The election-of-remedies provision does not apply to the individually named defendants because the provision applies to "any individual employee of the governmental unit" and because the individually named defendants are not employees of a governmental unit. Alvarez alleged that the individual defendants are employed by The GEO Group and the County, but The GEO Group stated in its answer that it employed Scott and the detention guards. I recommend that Alvarez be permitted to correct her allegation in an amended complaint. To the extent that the County seeks to bind Alvarez to her original allegation that the individually named defendants are County employees, the election-of-remedies provision applies only to employees of a governmental unit regardless of a plaintiff's allegations. Defendants have not shown that the election of remedies provision has been extended to claims against non-governmental employees. The motion to dismiss the state law claims against the detention guards should be denied. Recommendation. For the reasons discussed herein, I recommend GRANTING the motions to dismiss (docket entry #s 7, 8, 11 19) to the following extent: I recommend DISMISSING: (1) the intentional tort claims against the County and (2) the claims against Jernigan in his official capacity. I recommend DENYING the motions in all other respects. If the district judge accepts this recommendation, I recommend DENYING Alvarez's motion to amend, subject to re-urging. This approach would permit Alvarez to reconsider her proposed amendment in light of the district judge's rulings on the motions to dismiss. I also recommend reminding the detention guards about the need to answer.
Docket entry # 10, ¶¶ 10 11.
Docket entry # 18, pp. 4-5.
The GEO Group made the same argument.

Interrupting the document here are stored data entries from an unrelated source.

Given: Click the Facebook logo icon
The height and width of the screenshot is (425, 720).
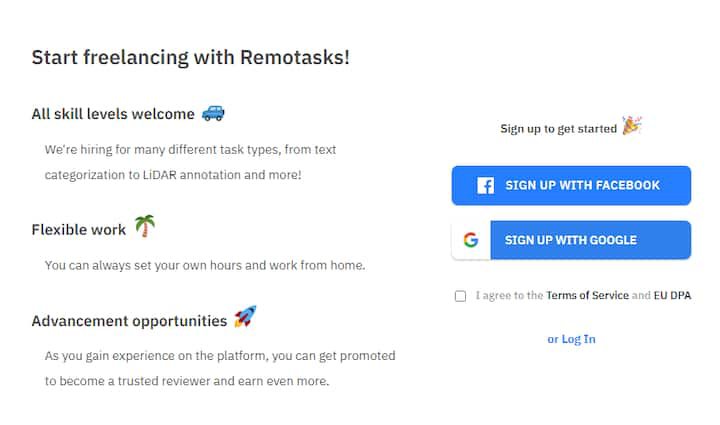Looking at the screenshot, I should click(x=485, y=185).
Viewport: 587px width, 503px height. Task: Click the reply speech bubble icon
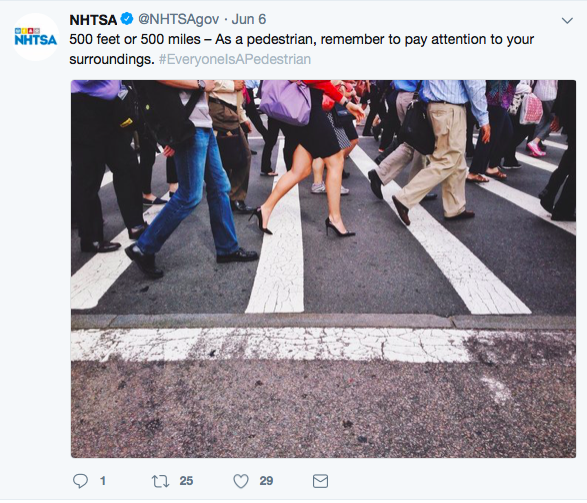click(80, 481)
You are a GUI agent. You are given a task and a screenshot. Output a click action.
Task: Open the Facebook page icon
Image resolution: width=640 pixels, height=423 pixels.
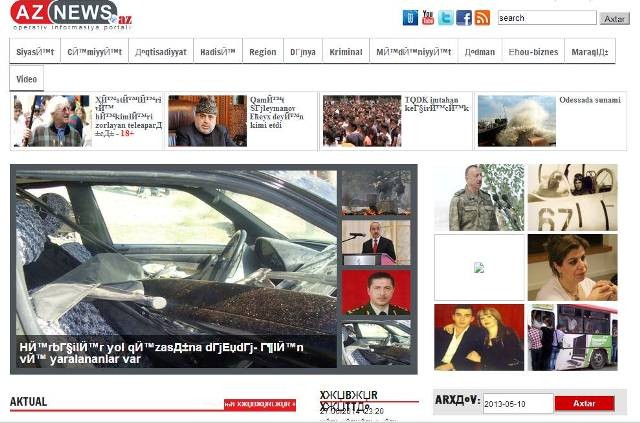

Docket entry # 7, p. 5. If the district judge denies the County's motion to dismiss the individually named defendants under the election-of-remedies provision, the district court can dismiss The GEO Group's motion to dismiss the individually named defendants under the election-of-remedies provision as moot.
The detention guards did not file an answer. They apparently rely on the County's motion to dismiss.
Instructions for Service and Notice of Right to Object/Appeal.
The United States District Clerk shall serve a copy of this report and recommendation on all parties by either (1) electronic transmittal to all parties represented by attorneys registered as a "filing user" with the clerk of court, or (2) by mailing a copy to those not registered by certified mail, return receipt requested. Written objections to this report and recommendation must be filed within 14 days after being served with a copy of same, unless this time period is modified by the district court. Such party shall file the objections with the clerk of the court, and serve the objections on all other parties and the magistrate judge. A party filing objections must specifically identify those findings, conclusions or recommendations to which objections are being made and the basis for such objections; the district court need not consider frivolous, conclusive or general objections. A party's failure to file written objections to the proposed findings, conclusions and recommendations contained in this report shall bar the party from a de novo determination by the district court. Additionally, failure to file timely written objections to the proposed findings, conclusions and recommendations contained in this memorandum and recommendation shall bar the aggrieved party, except upon grounds of plain error, from attacking on appeal the unobjected-to proposed factual findings and legal conclusions accepted by the district court.
Douglass v. United Servs. Auto. Ass'n, 79 F.3d 1415, 1428-29 (5th Cir. 1996).